- **Request 1**
Answer these questions about the loan amendment:
(a) In a Majority Acquisition, what minimum percentage of the Equity Interests must the Company acquire?
(b) Which two sections of the Loan Agreement does the Events of Default provision delete and replace?
(c) What replaces Schedule 1 to the Loan Agreement?
- **Request 2**
Carry on the loan amendment from the end of its final paragraph.

- **Source text**
------------
14. Permitted Acquisitions. Subsections (a) and (d) of Section 13.13 of the Loan Agreement are deleted and replaced with the following subsections (a) and (d):
(a) The Acquisition consists of the acquisition by the Company, directly or indirectly, of (i) 100% of the Equity Interests of a Person that following the Acquisition will be a Dealership or, in the case of a Majority Acquisition, at least 80% of the Equity Interests, (ii) all or substantially all of the assets of a dealership, or of a business unit or line of business of a dealership, or (iii) Equity Interests in a Person that following the Acquisition will be a Minority Dealer Subsidiary.
(d) Upon consummation of the Acquisition, the Person being acquired (or the Person acquiring the assets in an asset purchase) shall be (i) a Minority Dealer Subsidiary, (ii) a wholly owned (or in the case of a Majority Acquisition, at least 80% owned), direct or indirect, Subsidiary of the Company (an “Acquisition Subsidiary”), or (iii) shall be merged into the Company.
15. Events of Default. Sections 14.1.4 and 14.1.5 of the Loan Agreement are deleted and replaced with the following:
14.1.4 (a) Any default occurs under or any Loan Party fails to pay, perform or comply with any material terms, conditions or obligations in any Collateral Document or (b) other than in accordance with the terms of such Collateral Document, any Lien created or purported to be created by any Collateral Document shall cease to be, or shall be asserted by any Person not to be, a valid, perfected Lien with a priority that is subject only to the Permitted Liens.
14.1.5 (a) Other than in accordance with the terms of the Loan Documents, any Guaranty or other Loan Document ceases to be, or shall be asserted by any Borrower or any Guarantor not to be, in full force and effect, or (b) any Guarantor shall attempt to revoke, repudiate, or limit any Guaranty.
16. Schedule 1. Schedule 1 to the Loan Agreement is deleted and replaced with the Schedule 1 attached hereto.
17. Conditions Precedent. The effectiveness of this Amendment is subject to satisfaction of each of the following conditions:
17.1 Agent shall have received executed originals of this Amendment signed by Agent and each Borrower, Guarantor, and Lender, an Increasing Lender Agreement from each Increasing Lender, an Additional Lender Agreement from each Additional Lender, such promissory notes as any Lender requires, and such other Loan Documents as Agent requires and each Borrower and Guarantor shall have provided such information and satisfied such conditions as are required by Agent.
17.2 Agent shall have received documentation satisfactory to the Agent to establish the due organization, valid existence and (if applicable) good standing of each Loan Party; its qualification to engage in business in each jurisdiction in which it is engaged in business or required to be so qualified; its authority to execute and deliver this Amendment and perform any Loan Documents, as amended by this Amendment, to which it is a party and the identity, authority and capacity of each Person authorized to act on its behalf, which shall, without limitation, include certified copies of articles or certificates of incorporation and amendments thereto, bylaws and amendments thereto, certificates of good standing, existence and/or qualification to engage in business, corporate resolutions, incumbency certificates, and the like.
------------
[Entries taken from a collection]
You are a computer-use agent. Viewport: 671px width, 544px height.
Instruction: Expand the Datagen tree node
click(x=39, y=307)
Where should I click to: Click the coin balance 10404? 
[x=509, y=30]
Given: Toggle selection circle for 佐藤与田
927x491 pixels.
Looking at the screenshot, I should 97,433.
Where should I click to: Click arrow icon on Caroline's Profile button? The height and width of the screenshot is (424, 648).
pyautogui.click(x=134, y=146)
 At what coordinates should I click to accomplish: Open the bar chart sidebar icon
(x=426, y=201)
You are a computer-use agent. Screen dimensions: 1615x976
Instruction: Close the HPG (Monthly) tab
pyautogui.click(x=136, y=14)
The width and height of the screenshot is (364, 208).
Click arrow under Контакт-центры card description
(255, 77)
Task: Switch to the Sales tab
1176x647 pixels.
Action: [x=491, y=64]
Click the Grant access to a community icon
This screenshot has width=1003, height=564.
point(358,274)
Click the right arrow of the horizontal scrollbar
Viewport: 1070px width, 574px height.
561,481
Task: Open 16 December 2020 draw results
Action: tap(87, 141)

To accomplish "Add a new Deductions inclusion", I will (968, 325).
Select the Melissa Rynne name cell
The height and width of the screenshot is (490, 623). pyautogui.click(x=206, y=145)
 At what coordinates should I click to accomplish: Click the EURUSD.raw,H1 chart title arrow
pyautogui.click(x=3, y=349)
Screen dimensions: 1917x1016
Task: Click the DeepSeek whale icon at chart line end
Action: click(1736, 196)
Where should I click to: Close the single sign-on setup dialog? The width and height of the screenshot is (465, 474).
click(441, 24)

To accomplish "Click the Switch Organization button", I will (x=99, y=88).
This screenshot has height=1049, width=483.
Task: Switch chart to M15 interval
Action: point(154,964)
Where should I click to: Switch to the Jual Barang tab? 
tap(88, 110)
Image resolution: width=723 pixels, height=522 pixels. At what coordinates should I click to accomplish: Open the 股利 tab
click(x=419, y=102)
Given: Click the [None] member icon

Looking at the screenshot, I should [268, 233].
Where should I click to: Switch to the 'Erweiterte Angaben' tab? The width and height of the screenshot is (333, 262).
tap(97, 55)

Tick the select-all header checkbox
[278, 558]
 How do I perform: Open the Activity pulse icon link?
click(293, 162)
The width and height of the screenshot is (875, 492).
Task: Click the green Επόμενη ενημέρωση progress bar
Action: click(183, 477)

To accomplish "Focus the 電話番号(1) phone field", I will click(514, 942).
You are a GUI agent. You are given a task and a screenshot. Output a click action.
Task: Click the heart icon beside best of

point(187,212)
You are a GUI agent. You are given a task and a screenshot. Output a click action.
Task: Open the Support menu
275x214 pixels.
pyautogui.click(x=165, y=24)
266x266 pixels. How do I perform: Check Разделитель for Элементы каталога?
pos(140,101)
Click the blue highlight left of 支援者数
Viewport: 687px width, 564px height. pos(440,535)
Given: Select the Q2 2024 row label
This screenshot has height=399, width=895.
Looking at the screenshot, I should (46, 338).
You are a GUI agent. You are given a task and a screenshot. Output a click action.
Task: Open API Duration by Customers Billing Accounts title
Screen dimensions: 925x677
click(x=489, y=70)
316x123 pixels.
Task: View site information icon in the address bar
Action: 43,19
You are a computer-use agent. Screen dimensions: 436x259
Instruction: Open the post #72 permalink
------------
- **Task answer 1**
(a) At least 80%.
(b) Sections 14.1.4 and 14.1.5.
(c) The Schedule 1 attached to the amendment.

- **Task answer 2**
17.3 A favorable opinion of acceptable independent counsel for each Loan Party covering such matters as Agent or any Lender may reasonably request, including without limitation the matters specified in Sections 10.1, 10.2, and 10.3 of the Loan Agreement.
17.4 All conditions set forth in Section 6.12.3 of the Loan Agreement have been satisfied, including without limitation delivery to Lender of the certificate required by Section 6.12.3(a)(iv) of the Loan Agreement.
17.5 No Default shall have occurred and be continuing under the Loan Agreement, or will exist after giving effect to the transactions contemplated hereby and the amendments made by this Amendment.
17.6 All representations and warranties in the Loan Agreement and in this Amendment shall be true and correct in all material respects as of the date of this Amendment (except that such representations and warranties in the Loan Agreement that speak as of a specified date or period of time shall be true and correct in all material respects only as of such date or period of time).
18. Defined Terms. Capitalized terms not otherwise defined herein shall have the meanings given to such terms in the Loan Agreement.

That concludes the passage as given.